DOCUMENT EXTRACT ▸
________

Oct. 12 (Wed), 2022, 8 PM EST
Registration
Abstract
As the 12th Administrator of the National Aeronautics and Space Administration (NASA), the lecturer was privileged to be on hand for major changes in both the strategic plan for the Aeronautics Research Mission Directorate (ARMD) and the method of conduct of human space flight for the Nation’s civil space agency.
This lecture will provide snippets of the lecturer’s recollections from this eight-year experience at the helm of NASA and it will attempt to take the audience on a brief walk down memory lane. He will invite you to travel with him from the height of the Cold War and morphing of the National Advisory Committee for Aeronautics (NACA) into the National Aeronautics and Space Administration (NASA) in 1958 in response to the surprise launch and orbital flight of the Soviet Union’s Sputnik communications satellite. It follows NASA through the early days of human space flight with the Mercury and Gemini Programs culminating in the Apollo Program and humanity’s first successful mission sending a human to the Moon with Apollo-11 in July 1969 and continues to today with the International Space Station (ISS) and NASA’s plans for returning humans to the Moon with its Artemis Program and venturing on to Mars within the next 20 years.

________

EXERCISES ▸
1) Answer the following questions using the lecture announcement.
(a) Which NASA office did the lecturer hold?
(b) In what year did NACA become NASA?
(c) Which mission first sent a human to the Moon, and in what month and year?
2) Retype the lecture announcement from "Oct. 12 (Wed), 2022, 8" to "civil space agency.".

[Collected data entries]
________

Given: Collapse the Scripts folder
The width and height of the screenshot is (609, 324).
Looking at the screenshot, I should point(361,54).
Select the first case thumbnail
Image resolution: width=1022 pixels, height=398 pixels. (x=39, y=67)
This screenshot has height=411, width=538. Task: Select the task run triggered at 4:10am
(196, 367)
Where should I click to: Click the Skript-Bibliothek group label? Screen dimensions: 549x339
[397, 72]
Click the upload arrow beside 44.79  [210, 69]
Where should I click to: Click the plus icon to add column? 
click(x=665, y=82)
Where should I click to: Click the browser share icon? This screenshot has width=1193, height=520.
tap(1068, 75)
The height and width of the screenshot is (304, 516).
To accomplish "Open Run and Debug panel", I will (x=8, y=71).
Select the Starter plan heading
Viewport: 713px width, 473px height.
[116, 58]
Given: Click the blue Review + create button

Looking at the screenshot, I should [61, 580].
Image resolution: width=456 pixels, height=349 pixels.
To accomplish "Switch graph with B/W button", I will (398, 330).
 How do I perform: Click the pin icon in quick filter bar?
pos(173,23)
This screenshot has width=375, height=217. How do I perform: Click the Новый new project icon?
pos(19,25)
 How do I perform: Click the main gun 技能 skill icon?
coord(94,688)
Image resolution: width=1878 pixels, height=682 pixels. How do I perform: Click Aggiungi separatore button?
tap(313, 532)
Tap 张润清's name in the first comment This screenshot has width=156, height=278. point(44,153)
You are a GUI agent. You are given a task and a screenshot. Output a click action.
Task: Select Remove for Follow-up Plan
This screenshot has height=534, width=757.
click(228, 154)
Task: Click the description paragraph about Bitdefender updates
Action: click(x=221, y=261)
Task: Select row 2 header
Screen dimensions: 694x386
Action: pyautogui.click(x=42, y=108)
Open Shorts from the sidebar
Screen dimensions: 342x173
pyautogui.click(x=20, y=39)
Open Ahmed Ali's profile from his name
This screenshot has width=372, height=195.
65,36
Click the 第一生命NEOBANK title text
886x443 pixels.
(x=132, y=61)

________

EXERCISE SOLUTIONS ▸
1)
(a) He was the 12th Administrator of NASA.
(b) 1958.
(c) Apollo-11, in July 1969.

2)
Oct. 12 (Wed), 2022, 8 PM EST
Registration
Abstract
As the 12th Administrator of the National Aeronautics and Space Administration (NASA), the lecturer was privileged to be on hand for major changes in both the strategic plan for the Aeronautics Research Mission Directorate (ARMD) and the method of conduct of human space flight for the Nation’s civil space agency.